Discussions about white privilege often focus on economic issues: access to jobs, housing, educational institutions, etc. Important as it is to recognize disparities in who has historically had access to those means of building success and wealth, beyond economics, the privilege of walking down the street without being perceived as a threat is perhaps as fundamental as you can get.

iftheygunnedmedown.tumblr.com

Since Brown’s shooting, social media have become a hub for sharing disgust and anger at racism, focusing on racial profiling, police misconduct, and racial disparities in policing, with hashtags like #guiltyofbeingblack and #NMOS14, a national moment of silence to honor victims of police brutality; it prompted plans for vigils in cities around the country. The poignant Tumblr “If They Gunned Me Down” challenges mainstream media portrayals of black youth by posting pictures of themselves in stereotypically “black” outfits (hoodies, baggy pants, visible tattoos, beanies or do rags, etc.) juxtaposed with ones of themselves in “successful” outfits (graduation robes, suits, military uniforms, etc. When white Jews make disparaging comments about “thugs” or “bad neighborhoods” we are perpetuating the dehumanization that has resulted in this week’s protests (both virtual and on the streets of St. Louis). More broadly, we are bolstering ideas about public space that enable white men to shoot unarmed black boys with the expectation that it will be ruled justified.

I don’t write any of this to claim to have the answers. I’m also guilty of internalized racism, having the occasional racist thought or making an unwitting comment. It’s nearly impossible to live in America without internalizing some racism and stereotypes. And as Erika Davis wrote in “Am I a Racist? Tackling the Tensions of an Inclusive Multiracial Jewish Community.”, that applies in the Jewish community as well. I am lucky to have friends who have been patient in kindly calling me out as I slowly learned to do somewhat better. I’m especially grateful when that happens in Jewish settings because, frankly, it’s unusual. And that’s the thing: it shouldn’t be.
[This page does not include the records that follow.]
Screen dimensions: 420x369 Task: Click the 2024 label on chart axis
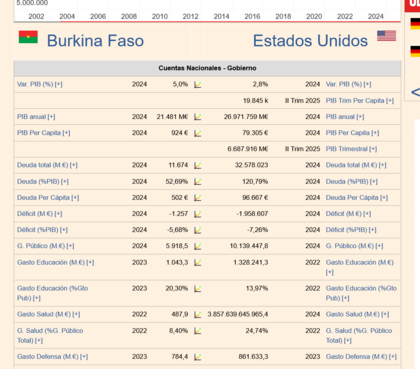376,16
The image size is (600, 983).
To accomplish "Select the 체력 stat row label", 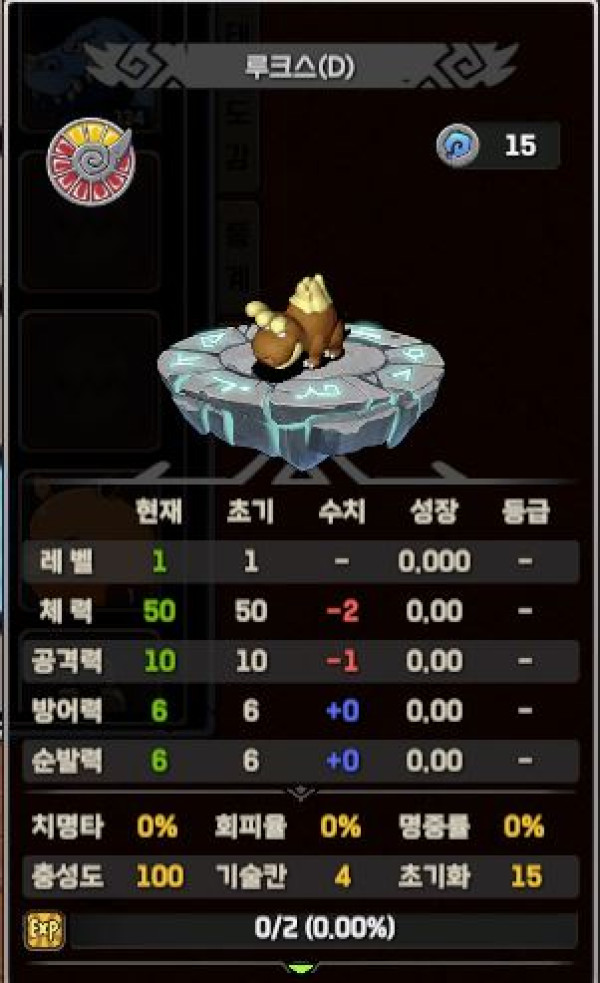I will [x=66, y=611].
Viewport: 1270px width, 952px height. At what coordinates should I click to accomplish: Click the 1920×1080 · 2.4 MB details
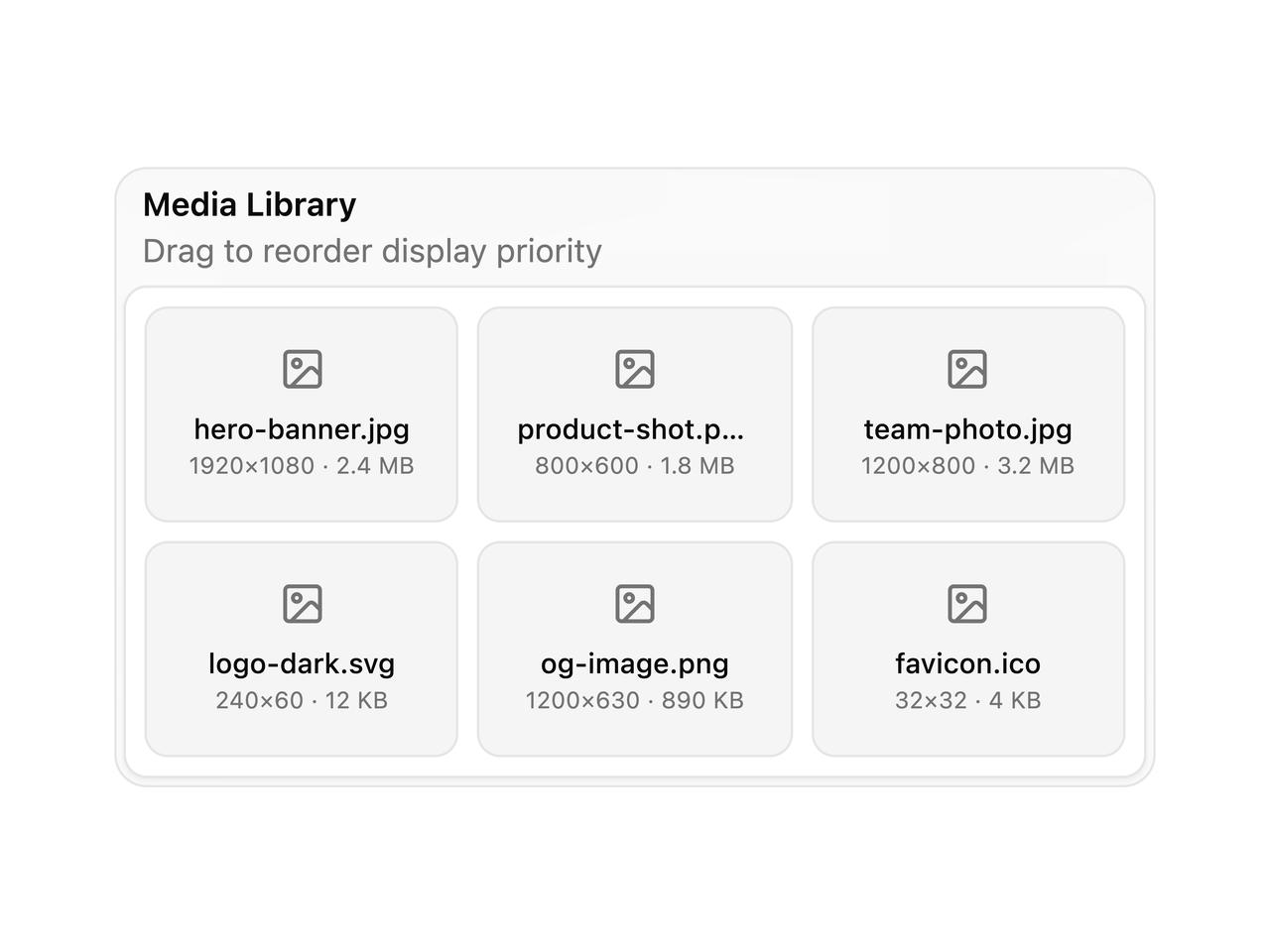click(x=302, y=466)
Jewish institutions almost never initiate communal conversations about race. A few months ago there was recently a refreshing exception to that in New York. The Jewish Multiracial Network held a groundbreaking meeting titled “I’m Not Racist, Am I? A Conversation About Identity and Race in the Jewish Community.” It focused on the ways in which broader racial dynamics play out in Jewish communities. One common theme that kept coming up was that many white Jews insist on explanations for how Jews of color came to be at synagogue, or even assume that they are there as a nanny or security guard rather than as a congregant.

Conversations about why that is problematic and hurtful are important, as JMN recognizes, for the sake of klal Yisrael — if the dominant Ashkenazi group alienates Mizrahim, Ethiopian Jews, Jews by choice, adoptees, etc, we are all weaker for it.

But beyond the impact for individual Jews and Jewish communities, norms for who belongs in Jewish spaces are linked with those for public spaces more broadly. If we do not explicitly address our internalized racist ideas about who belongs both in Jewish spaces and in public spaces more broadly, we allow ourselves to perpetuate dehumanizing stereotypes that, taken to extremes, justify those who violate Judaism’s most important principle.

Rachel Metz is a DC-area-based analyst and occasional writer on social justice issues, whose writing has appeared in In These Times, the Jerusalem Post, Washington Post, Baltimore Sun, and Washington Jewish Week. Those roughly correspond to the places she has lived - southern Virginia, Chicago, southern Israel, and the Navajo Nation, each of which has impacted her perspective on race, space, and privilege. Since returning to the DC-area she has continued to engage with social justice issues professionally (focused on education) and as a volunteer leader with Jews United for Justice.